Humans are a Large Animal with a Very Small Gut

by Ben Atlas on 05.26.2009.10:16am · 0 comments

In his post The evolutionary origins of human nature Razib writes about the new book by Richard Wrangham – Catching Fire: How Cooking Made Us Human:

“Humans are a large animal with a very small gut, so we need to maximize the bang for the buck when it comes to what we eat. Unlike gorillas and to a lesser extent chimpanzees we just aren’t able to process enough low quality vegetable matter to keep ourselves going.
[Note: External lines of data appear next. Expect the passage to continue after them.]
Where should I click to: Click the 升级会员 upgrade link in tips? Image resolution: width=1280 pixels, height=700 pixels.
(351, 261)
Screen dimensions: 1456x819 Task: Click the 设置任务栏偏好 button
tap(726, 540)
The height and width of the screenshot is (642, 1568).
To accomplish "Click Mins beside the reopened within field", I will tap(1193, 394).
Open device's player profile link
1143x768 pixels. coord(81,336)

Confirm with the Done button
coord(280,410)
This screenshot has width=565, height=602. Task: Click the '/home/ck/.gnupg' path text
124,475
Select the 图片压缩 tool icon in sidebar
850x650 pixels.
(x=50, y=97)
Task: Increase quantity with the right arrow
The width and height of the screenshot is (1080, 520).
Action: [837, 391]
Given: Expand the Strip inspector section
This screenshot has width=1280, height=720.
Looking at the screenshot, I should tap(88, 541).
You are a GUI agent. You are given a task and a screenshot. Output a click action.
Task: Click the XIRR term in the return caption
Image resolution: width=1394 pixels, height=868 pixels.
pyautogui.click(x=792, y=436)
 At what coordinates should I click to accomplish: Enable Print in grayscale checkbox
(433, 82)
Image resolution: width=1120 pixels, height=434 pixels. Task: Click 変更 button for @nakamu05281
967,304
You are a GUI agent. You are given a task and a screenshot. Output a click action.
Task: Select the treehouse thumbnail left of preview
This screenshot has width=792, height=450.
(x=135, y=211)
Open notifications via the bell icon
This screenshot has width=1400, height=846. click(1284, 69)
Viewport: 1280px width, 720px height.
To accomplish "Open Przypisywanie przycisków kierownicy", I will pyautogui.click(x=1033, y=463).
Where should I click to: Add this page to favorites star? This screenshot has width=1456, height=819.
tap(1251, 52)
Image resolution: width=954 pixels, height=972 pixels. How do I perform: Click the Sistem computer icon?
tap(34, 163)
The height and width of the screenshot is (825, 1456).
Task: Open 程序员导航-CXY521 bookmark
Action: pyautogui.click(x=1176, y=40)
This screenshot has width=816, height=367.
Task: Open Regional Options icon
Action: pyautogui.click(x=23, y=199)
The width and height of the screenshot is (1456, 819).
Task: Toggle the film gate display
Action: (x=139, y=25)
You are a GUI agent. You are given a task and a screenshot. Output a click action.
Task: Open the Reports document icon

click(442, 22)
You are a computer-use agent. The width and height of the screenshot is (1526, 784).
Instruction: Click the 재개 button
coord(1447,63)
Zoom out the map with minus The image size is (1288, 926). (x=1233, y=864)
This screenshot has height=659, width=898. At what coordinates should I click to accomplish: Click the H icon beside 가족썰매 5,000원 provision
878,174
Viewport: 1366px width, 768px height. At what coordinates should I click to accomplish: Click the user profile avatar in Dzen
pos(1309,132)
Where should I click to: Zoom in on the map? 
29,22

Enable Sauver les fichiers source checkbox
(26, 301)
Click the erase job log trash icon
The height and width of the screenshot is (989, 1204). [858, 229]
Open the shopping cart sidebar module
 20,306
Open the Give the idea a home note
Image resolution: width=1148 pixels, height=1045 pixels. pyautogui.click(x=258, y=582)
Part of this also might be due to the fact that we have some serious energetic needs, our outsized brains require a lot of energy to keep them chugging along (as anyone with low blood sugar can tell you), and I also recall that our bipedal locomotion isn’t quite as efficient as that of the typical mammal’s at high speeds. Due to the content of the book it’s no surprise that they spend a fair time talking about the Raw Food movement. Wrangham’s thesis that we’re primed to consume cooked food because of our evolutionary background is obviously at odds with the theories which Raw Foodists propose (i.e., that in our “natural” state we didn’t cook foods). This is similar to some vegetarians who assert that man is naturally a plant eater. The very fact that we tend to crave meat and cooked foods would tend to argue against that, but there is plenty of evidence that humans have been omnivores who used fire to preprocess their food for a long time. But, the very difficulty of consumption of raw foods, or a high vegetable diet, is probably what makes them often a good choice for someone who wants to lose weight in an affluent society. In world with a surfeit of nutritional intakes putting foods on your plate which are relatively hard to digest (high fiber, etc.) and have a lower caloric intake per unit is a way to modulate consumption naturally (taking advantage of the very unnaturalness of what one is consuming).”